The lack of discussion about COVID and its continuing impact on the hospital system was flagged by the Grattan Institute’s previous health program director, now honorary enterprise professor at the University of Melbourne, Stephen Duckett.
Duckett criticised the lack of comment from both major parties on how they would address the issue.
“We need to address COVID. If you touch the hospital response, it will cost a lot of money. Anything about hospitals costs a lot of money, and that explains why Labor hasn’t wanted to say anything prior to the election.
“But eventually, if Labor’s elected, it’s going to have to do something. If Liberal’s elected, who knows what they will do, but the states are going to scream,” Duckett said.

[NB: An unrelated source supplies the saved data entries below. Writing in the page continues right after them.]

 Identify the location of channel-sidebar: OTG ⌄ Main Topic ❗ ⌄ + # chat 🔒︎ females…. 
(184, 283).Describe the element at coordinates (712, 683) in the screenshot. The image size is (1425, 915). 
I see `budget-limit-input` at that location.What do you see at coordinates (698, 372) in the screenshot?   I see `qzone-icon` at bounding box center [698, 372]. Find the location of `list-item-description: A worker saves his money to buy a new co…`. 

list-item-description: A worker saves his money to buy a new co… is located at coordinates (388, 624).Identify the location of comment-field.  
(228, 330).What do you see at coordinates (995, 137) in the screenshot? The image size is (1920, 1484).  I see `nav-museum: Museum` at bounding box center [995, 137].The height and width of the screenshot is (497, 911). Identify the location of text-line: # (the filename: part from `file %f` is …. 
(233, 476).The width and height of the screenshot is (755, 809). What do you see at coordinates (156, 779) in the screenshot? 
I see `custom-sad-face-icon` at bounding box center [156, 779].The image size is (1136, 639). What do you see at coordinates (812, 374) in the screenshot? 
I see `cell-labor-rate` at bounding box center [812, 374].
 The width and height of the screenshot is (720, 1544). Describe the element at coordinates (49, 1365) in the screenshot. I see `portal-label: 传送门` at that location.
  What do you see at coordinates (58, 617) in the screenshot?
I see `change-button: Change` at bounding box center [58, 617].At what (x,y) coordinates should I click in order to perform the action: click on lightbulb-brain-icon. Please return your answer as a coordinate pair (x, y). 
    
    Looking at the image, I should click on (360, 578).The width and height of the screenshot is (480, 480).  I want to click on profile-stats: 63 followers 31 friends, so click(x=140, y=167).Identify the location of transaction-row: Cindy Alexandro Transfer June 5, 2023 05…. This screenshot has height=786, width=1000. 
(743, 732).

The Grattan Institute’s director of the energy program, Tony Wood, made a plea for the next government to collaborate with its state and territory counterparts to have an integrated energy and climate policy.
Earlier, Tony Wood described climate change policy as an ‘industrial revolution on a timetable’ when responding to a question about the Greens’ policies.
“What we to be very careful is not to underestimate the challenge, but also not to overestimate it,” Tony Wood said. “Unfortunately, what we tend to do is swerve from one side to the other. I think the Greens’ policy puts a marker out there in terms of what needs to be done in the longer term.”
When the panel was asked by acting CEO Wood which one policy they would choose for the next government to prioritise, economic policy program director Brendan Coates replied with migration, referencing a point made earlier in the event.
“We should be focusing on the composition of the skilled intake in particular because there’s some people that do very well,” said Coates. “There are some people in Australia who come as skilled migrants who are older, who tend not to speak great English, who don’t earn high incomes and that doesn’t bring benefits to the rest of the Australian community.”
Coates further pointed out changing migration would be relatively easy for a federal government, as the migration is solely within the commonwealth government’s powers.
On infrastructure, transport and cities, program director Marion Terrill criticised transport projects being announced, and subsequently implemented with minor changes, without proper consideration.
“The main game this time around is that the Coalition’s promise is almost four times larger than Labor’s. Politicians don’t make any secret of the fact anymore that they do this to win votes. I’ve been startled by how unapologetic they are about what they’re doing,” Terrill said.
Terril noted this time around the proposed spending from both of the major parties was less than in previous years. The director emphasised the importance infrastructure projects are made with due diligence in mind, and those decisions made at a federal level are of national significance, not comparatively small, hyperlocal decisions — alluding to the car park rorts.